BEGIN RECORDS PROVIDED
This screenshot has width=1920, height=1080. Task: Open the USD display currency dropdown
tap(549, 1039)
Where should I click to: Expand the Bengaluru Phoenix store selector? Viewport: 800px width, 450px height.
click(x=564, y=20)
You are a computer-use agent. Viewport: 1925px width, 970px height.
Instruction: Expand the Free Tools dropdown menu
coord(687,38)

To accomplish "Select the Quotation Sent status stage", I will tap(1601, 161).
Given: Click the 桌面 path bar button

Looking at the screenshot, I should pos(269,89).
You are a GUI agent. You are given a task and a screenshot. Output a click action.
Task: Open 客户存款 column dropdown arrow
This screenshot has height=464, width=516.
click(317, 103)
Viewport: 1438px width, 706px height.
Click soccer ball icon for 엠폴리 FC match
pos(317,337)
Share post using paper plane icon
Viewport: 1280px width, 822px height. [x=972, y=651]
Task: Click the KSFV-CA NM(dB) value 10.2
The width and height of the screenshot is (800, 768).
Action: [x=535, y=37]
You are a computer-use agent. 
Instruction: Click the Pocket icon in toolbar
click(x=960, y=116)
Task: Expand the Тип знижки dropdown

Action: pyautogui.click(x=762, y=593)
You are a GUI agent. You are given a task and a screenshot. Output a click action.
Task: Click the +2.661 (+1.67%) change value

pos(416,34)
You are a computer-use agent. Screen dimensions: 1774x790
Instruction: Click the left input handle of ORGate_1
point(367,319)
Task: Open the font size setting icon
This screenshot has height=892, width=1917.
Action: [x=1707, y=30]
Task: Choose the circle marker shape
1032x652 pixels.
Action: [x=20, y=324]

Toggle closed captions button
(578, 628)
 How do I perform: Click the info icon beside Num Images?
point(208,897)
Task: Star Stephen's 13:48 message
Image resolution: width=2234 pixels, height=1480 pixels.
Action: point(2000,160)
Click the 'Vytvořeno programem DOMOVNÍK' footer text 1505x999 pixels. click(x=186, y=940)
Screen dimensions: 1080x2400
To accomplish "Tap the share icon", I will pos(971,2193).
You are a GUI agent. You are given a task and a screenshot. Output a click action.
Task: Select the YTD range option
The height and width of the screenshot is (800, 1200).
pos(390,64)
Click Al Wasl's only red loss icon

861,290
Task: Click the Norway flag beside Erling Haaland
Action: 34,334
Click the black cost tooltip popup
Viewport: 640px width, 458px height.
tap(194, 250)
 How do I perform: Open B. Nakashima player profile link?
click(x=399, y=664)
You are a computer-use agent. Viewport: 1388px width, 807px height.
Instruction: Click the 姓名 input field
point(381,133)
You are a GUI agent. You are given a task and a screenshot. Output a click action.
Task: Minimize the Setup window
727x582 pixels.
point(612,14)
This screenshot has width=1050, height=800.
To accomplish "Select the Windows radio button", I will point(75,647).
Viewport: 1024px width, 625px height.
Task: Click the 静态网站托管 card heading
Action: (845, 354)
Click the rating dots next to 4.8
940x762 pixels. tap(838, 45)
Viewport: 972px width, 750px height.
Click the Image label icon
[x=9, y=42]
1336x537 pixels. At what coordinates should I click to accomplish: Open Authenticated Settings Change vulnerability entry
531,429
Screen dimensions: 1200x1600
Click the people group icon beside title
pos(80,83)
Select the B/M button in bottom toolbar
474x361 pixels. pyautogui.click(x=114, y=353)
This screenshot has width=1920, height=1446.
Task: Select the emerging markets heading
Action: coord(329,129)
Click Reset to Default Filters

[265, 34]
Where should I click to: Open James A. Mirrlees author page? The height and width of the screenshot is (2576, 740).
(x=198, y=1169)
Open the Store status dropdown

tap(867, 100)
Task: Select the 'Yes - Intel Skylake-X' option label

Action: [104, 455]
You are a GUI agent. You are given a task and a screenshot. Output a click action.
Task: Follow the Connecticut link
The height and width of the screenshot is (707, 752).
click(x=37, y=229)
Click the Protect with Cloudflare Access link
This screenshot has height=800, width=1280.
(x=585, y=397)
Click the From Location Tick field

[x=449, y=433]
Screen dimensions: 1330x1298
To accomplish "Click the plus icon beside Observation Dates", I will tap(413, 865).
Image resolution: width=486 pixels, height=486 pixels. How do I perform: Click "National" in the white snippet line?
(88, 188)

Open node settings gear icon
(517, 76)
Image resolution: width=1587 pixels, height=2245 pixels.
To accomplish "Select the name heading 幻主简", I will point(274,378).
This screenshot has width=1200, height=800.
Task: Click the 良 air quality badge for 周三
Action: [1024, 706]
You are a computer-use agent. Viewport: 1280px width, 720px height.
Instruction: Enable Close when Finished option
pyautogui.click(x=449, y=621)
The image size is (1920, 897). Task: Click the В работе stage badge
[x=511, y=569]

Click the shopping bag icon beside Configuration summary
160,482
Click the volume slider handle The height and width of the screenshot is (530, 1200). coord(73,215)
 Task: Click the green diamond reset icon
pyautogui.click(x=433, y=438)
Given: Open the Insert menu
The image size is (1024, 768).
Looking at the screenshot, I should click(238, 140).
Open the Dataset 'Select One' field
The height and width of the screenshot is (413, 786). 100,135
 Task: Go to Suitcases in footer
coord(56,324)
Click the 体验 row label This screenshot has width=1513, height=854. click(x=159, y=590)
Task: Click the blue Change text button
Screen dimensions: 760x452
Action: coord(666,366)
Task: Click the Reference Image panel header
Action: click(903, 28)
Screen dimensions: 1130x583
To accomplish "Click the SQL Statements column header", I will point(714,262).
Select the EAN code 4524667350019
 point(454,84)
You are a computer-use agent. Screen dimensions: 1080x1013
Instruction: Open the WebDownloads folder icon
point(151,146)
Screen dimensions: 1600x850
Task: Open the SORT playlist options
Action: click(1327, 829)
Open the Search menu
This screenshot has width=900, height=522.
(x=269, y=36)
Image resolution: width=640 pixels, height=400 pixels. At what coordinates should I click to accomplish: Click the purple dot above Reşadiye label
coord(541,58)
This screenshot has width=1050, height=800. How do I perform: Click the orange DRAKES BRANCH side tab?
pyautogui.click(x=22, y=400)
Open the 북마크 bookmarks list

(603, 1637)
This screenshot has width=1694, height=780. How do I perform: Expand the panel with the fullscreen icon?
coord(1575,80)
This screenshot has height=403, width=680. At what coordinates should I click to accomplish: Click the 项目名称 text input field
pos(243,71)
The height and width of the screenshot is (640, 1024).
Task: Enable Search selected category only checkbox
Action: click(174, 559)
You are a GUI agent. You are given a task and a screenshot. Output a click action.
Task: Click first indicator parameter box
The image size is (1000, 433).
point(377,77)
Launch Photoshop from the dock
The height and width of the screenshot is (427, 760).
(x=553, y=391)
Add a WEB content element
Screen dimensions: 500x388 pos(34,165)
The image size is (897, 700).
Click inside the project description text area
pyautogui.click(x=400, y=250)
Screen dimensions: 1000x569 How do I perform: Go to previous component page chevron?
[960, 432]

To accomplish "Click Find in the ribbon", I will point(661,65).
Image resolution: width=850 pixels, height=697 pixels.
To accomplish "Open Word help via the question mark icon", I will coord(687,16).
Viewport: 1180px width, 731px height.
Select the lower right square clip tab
END RECORDS PROVIDED
ASSIGNMENT: Would you return exactly, and only, the lines beginning at the one with "Task: Go to Suitcases in footer" and ending at the last line of the listing?

EXERCISE SOLUTION:
 Task: Go to Suitcases in footer
coord(56,324)
Click the 体验 row label This screenshot has width=1513, height=854. click(x=159, y=590)
Task: Click the blue Change text button
Screen dimensions: 760x452
Action: coord(666,366)
Task: Click the Reference Image panel header
Action: click(903, 28)
Screen dimensions: 1130x583
To accomplish "Click the SQL Statements column header", I will point(714,262).
Select the EAN code 4524667350019
 point(454,84)
You are a computer-use agent. Screen dimensions: 1080x1013
Instruction: Open the WebDownloads folder icon
point(151,146)
Screen dimensions: 1600x850
Task: Open the SORT playlist options
Action: click(1327, 829)
Open the Search menu
This screenshot has width=900, height=522.
(x=269, y=36)
Image resolution: width=640 pixels, height=400 pixels. At what coordinates should I click to accomplish: Click the purple dot above Reşadiye label
coord(541,58)
This screenshot has width=1050, height=800. How do I perform: Click the orange DRAKES BRANCH side tab?
pyautogui.click(x=22, y=400)
Open the 북마크 bookmarks list

(603, 1637)
This screenshot has width=1694, height=780. How do I perform: Expand the panel with the fullscreen icon?
coord(1575,80)
This screenshot has height=403, width=680. At what coordinates should I click to accomplish: Click the 项目名称 text input field
pos(243,71)
The height and width of the screenshot is (640, 1024).
Task: Enable Search selected category only checkbox
Action: click(174, 559)
You are a GUI agent. You are given a task and a screenshot. Output a click action.
Task: Click first indicator parameter box
The image size is (1000, 433).
point(377,77)
Launch Photoshop from the dock
The height and width of the screenshot is (427, 760).
(x=553, y=391)
Add a WEB content element
Screen dimensions: 500x388 pos(34,165)
The image size is (897, 700).
Click inside the project description text area
pyautogui.click(x=400, y=250)
Screen dimensions: 1000x569 How do I perform: Go to previous component page chevron?
[960, 432]

To accomplish "Click Find in the ribbon", I will point(661,65).
Image resolution: width=850 pixels, height=697 pixels.
To accomplish "Open Word help via the question mark icon", I will coord(687,16).
Viewport: 1180px width, 731px height.
Select the lower right square clip tab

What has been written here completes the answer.